Ford believes he contracted the virus through skin-to-skin contact and said that on June 17 he first experienced symptoms in the form of a few spots on his body. Over the next few days, other flu-like symptoms began to appear rapidly and intensely including chills, a sore throat, coughing, and heavy sweating through the night. While those symptoms faded within a few days, more lesions began to appear.

"What I really want people to know is that some cases are mild but some are very painful and it seems to be very arbitrary in that regard and in a lot of cases, a lot of spots appear after the flu-like symptoms go away," he says.

The lesions brought with them itching and site-specific pain. After they first appeared, Ford went to the doctor to be tested and the results took days to come back confirming the diagnosis. While doctors prescribed him pain medication as well as creams to deal with the pain and irritation -- there have been multiple reports of lesions occurring in sensitive areas (like in the mouth or around the rectum) and becoming particularly painful -- he was not given any medication to cure monkeypox. This tracks with personal reports from Dr. Jon Dykens, who has been posting about his own experience on social media as well.

"I'm super frustrated about this and a lot of people that I know are, but my understanding is there's this medicine that's commonly known as T Poxx and it's a drug that was created to treat smallpox and monkeypox," Ford says, referring to Tecrovirimat. According to the CDC website, the medication is not approved by the FDA for monkeypox though it is approved for smallpox. "I have a couple of friends who have been successful in getting it. They had to fight really hard and be signed up for a trial through a doctor in order to get it and apparently it's helped. I didn't fight that hard for it because I didn't want to deal with it but now I'm kind of regretting that because I still have new spots popping up so I sent a message to my doctor."

Those who have contracted monkeypox are considered contagious as long as they have lesions and must quarantine until all lesions have scabbed over, fallen off, and new skin has grown over the spots. The virus can be transmitted through skin-to-skin contact, coming into contact with objects that have come into contact with lesions, and through respiratory droplets of an infected person. Most cases last from two to four weeks. Some states, like California, have taken to sending court orders mandating that those who test positive quarantine.

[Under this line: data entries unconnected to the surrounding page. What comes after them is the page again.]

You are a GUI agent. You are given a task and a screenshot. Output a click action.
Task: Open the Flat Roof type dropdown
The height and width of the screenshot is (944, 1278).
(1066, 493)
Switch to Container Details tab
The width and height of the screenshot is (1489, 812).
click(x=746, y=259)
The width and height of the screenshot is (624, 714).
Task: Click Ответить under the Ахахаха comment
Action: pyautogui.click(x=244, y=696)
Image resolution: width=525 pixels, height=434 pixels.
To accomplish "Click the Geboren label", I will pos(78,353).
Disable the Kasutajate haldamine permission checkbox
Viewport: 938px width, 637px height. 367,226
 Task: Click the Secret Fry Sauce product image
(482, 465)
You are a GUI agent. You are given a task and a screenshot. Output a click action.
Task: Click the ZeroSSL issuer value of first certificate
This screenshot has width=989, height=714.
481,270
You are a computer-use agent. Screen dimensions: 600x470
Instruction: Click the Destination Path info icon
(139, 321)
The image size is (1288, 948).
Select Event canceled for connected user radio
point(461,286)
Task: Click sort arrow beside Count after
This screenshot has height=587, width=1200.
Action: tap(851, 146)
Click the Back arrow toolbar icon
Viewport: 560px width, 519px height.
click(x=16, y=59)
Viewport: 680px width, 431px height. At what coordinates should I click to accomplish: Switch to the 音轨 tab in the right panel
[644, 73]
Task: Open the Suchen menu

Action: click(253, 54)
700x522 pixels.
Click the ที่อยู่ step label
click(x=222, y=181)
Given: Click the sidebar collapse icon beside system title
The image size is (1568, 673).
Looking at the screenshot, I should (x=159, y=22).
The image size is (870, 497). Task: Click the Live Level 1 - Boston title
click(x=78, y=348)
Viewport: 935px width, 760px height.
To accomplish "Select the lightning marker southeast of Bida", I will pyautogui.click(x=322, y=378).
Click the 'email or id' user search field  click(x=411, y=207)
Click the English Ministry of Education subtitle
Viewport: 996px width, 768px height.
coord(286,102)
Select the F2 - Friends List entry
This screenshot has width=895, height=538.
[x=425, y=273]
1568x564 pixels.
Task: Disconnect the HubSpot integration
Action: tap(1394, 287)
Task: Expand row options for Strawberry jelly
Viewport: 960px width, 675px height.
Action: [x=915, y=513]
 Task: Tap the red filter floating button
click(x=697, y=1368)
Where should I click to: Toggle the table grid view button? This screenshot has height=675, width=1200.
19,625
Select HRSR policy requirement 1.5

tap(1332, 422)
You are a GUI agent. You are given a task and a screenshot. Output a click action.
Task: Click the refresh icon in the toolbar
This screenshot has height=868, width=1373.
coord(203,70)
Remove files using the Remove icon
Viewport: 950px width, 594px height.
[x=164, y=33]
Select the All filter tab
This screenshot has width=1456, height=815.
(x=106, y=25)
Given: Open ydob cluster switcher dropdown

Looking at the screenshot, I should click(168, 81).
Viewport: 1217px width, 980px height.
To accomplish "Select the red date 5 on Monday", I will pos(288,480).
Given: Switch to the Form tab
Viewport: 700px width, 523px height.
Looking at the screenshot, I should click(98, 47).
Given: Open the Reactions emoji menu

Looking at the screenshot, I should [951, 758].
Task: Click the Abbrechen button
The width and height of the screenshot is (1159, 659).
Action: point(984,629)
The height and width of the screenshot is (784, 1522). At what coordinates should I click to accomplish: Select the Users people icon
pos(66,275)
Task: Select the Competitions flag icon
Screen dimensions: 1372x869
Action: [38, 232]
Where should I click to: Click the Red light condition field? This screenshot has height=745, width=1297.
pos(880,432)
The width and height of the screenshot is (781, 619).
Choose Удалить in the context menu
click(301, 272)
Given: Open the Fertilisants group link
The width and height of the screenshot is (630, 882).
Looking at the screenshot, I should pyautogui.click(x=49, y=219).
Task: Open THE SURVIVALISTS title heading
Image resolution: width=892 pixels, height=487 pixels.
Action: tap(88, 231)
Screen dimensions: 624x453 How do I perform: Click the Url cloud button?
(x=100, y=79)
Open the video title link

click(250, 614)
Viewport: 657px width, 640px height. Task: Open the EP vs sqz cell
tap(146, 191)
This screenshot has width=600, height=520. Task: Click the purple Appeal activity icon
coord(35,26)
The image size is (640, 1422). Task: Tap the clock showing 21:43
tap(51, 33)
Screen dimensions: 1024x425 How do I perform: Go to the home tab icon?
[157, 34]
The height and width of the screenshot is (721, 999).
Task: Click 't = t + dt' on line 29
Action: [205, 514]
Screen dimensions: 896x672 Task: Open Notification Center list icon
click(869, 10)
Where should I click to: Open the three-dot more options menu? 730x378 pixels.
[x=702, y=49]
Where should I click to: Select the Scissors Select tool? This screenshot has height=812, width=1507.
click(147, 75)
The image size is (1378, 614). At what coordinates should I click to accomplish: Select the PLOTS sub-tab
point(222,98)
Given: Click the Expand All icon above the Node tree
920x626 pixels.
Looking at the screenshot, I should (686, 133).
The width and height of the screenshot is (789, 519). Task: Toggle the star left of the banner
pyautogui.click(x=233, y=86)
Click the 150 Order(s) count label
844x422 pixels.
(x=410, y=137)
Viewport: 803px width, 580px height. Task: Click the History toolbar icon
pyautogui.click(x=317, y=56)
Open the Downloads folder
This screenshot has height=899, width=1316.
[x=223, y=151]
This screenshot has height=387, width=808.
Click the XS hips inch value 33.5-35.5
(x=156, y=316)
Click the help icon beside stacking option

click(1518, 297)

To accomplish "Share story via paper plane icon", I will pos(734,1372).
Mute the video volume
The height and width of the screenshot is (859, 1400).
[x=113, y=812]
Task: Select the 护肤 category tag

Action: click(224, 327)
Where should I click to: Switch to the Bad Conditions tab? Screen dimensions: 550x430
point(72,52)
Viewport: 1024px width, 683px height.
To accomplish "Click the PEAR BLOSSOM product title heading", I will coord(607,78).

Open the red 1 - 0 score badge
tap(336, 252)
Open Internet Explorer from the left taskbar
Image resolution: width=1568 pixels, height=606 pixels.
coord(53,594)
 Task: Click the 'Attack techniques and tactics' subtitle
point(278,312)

News about possible monkeypox vaccines is slowly circulating but is proving just as frustrating. Late last week, the New York's Department of Health announced that vaccinations were available for men who have sex with men. According to reports on social media, the CDC only gave the department 1,000 doses, all of which were spoken for in the span of a few hours. Reports have also indicated that vaccinations are being offered in similarly small numbers in other major U.S. cities, but no large-scale rollout has been revealed publicly. Internationally, Montreal rolled out a plan to vaccinate all men who have sex with men.